I am the same exact way. Life has a way of doing that to us men. Especially working Father's. I am such a NO-Nonsense person. Socially I tend to take things seriously and have to work at being a goofball for my own therapy. 
It’s the nonsense that disturbs me and makes the bad side come out. (Things that just aren’t funny or intentional hurt towards ppl..etc ) and like I says it usually takes me a week after I cow out and realize I’m guilty for the same dam thing


----------



## oabeieo

BigAl205 said:


> In my opinion, "DIY" has different levels. On one end of the spectrum, you have those who had rather do everything themselves, with the least expensive alternatives they could find. They might enjoy getting their hands dirty, trying something new and challenging...or it might be due to financial constraints. On the other end, you have those who do research and know what they want, but had rather pay somebody else to do the labor due to personal reasons, or just the lack of ability. On the far end of the spectrum, you have those who don't know what they want...they just drop off the car, a blank check, and tell the installer "surprise me".
> 
> The bottom line is, DIY is about knowledge, and not necessarily action.
> 
> Maybe we should change the site to DIYIYRWTMA- Do It Yourself If You Really Want To Mobile Audio




Like TEOFTWKATOI (the end of the world as we know it ) .



Edit: wow I botched that one ...lol


----------



## Hillbilly SQ

BigAl205 said:


> The bottom line is, DIY is about knowledge, and not necessarily action.

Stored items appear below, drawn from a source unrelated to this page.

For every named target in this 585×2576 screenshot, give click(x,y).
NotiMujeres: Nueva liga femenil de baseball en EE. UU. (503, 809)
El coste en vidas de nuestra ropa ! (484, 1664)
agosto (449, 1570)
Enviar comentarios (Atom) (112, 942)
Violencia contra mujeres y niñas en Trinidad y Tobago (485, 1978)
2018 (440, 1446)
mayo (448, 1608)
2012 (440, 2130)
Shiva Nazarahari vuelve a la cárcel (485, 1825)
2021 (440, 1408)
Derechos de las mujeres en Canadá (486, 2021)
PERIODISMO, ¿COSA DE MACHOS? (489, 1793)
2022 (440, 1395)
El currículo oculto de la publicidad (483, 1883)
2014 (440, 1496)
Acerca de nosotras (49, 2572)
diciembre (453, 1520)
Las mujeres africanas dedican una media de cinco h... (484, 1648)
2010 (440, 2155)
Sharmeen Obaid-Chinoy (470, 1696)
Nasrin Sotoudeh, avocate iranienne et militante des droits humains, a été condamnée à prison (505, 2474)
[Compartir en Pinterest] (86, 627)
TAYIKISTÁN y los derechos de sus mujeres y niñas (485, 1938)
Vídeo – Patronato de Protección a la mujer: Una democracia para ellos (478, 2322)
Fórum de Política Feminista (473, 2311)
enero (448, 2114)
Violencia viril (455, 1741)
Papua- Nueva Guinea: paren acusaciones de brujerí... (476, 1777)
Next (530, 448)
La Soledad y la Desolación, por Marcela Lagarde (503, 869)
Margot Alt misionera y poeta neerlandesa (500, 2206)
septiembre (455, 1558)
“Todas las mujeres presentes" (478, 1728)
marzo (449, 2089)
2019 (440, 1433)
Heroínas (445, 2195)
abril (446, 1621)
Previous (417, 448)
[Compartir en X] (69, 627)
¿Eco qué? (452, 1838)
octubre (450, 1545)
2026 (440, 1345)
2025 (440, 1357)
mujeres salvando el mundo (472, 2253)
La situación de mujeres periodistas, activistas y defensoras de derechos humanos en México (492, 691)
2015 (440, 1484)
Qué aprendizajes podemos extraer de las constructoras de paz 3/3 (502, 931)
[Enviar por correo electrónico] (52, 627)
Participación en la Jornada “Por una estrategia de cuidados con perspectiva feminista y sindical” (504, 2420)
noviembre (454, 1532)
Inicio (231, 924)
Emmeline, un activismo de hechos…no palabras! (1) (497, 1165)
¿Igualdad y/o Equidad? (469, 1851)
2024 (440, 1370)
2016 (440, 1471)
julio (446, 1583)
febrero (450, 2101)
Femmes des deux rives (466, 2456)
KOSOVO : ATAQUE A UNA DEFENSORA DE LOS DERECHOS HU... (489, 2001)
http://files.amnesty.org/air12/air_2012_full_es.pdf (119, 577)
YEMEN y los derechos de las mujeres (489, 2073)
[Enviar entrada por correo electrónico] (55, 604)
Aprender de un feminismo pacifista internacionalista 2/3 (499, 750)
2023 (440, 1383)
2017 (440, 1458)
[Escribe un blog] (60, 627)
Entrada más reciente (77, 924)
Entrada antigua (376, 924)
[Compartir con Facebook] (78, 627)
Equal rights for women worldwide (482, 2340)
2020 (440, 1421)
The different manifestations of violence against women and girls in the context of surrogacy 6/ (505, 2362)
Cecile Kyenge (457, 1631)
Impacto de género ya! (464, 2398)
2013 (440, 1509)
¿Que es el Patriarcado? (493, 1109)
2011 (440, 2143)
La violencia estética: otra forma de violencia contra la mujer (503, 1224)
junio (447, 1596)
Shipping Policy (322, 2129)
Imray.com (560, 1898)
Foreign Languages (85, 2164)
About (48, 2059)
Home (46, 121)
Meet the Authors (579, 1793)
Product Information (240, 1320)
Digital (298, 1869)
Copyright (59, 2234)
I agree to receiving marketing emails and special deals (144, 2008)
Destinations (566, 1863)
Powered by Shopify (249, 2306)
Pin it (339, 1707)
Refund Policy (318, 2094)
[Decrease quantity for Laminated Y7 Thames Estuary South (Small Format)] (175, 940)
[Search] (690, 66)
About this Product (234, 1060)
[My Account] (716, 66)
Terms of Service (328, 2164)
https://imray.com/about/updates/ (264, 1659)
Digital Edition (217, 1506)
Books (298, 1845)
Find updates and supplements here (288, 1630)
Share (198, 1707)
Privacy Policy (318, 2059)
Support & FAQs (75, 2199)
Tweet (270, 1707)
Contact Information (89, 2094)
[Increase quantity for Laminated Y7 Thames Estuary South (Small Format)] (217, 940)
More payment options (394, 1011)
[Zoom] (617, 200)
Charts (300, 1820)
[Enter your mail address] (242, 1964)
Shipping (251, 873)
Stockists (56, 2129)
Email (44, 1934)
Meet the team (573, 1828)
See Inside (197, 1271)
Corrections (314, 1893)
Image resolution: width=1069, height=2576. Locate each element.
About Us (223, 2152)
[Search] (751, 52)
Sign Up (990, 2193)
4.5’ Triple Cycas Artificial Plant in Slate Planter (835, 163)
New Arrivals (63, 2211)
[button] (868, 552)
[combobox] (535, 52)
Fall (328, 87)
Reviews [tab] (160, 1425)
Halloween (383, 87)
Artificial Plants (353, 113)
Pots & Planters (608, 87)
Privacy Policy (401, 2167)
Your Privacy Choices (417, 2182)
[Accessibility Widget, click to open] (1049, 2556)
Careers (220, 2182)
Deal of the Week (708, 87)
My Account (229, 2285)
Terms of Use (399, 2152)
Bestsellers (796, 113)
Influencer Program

This right here is the point I've been trying to get across but butchered the hell out of it which in turn caused me to look like a bigger ass than I really am. I get the fact that a lot of people really don't want to diy their own install for one reason or the other but knowledge is power. How many people have we seen come on here telling about the install they payed WAY too much for because they put too much trust in the installer because they didn't do their homework first? And then on the tune, how does one know the "pro" actually knows what they're doing? Most of us regulars on here have a good list of known good tuners and installers around the country but there are far more that are hacks. I guess as long as the one paying is happy that's all that matters. I have to be honest, if I had the financial means I would be dropping my vehicle off with Steve Cook to go nuts on a mostly stealth install with equipment I choose. I'd still do my own tune though even if it's just to compare it to the one he did and I know he can throw down a good tune.


----------



## chefhow

Hillbilly SQ said:


> Yeah, I've noticed this a lot the past few years. It saddens me that some people on this forum don't do their own install OR their own tune. I get the fact that a lot of people don't have the time to put into learning and/or they don't want to risk damaging a vehicle they paid a lot of money for. That's not what this forum used to be about though. It used to be about learning to build a great sounding system with your own hands. One thing I can say about my system is I did the best I could with my skillset and budget. And it sounds pretty damn good too
> 
> Do
> It
> Yourself
> Mobile
> Audio
> !!!


Chris, as a long time member here I came to learn many years ago that I am not skilled enough and dont have the desire to install my own equipment and would rather pay a professional to do it, much in the same way that someone pays me to cook them a high end meal. 
Can I install all the equipment needed to compete in car audio competition? Yes, do I want to? No.....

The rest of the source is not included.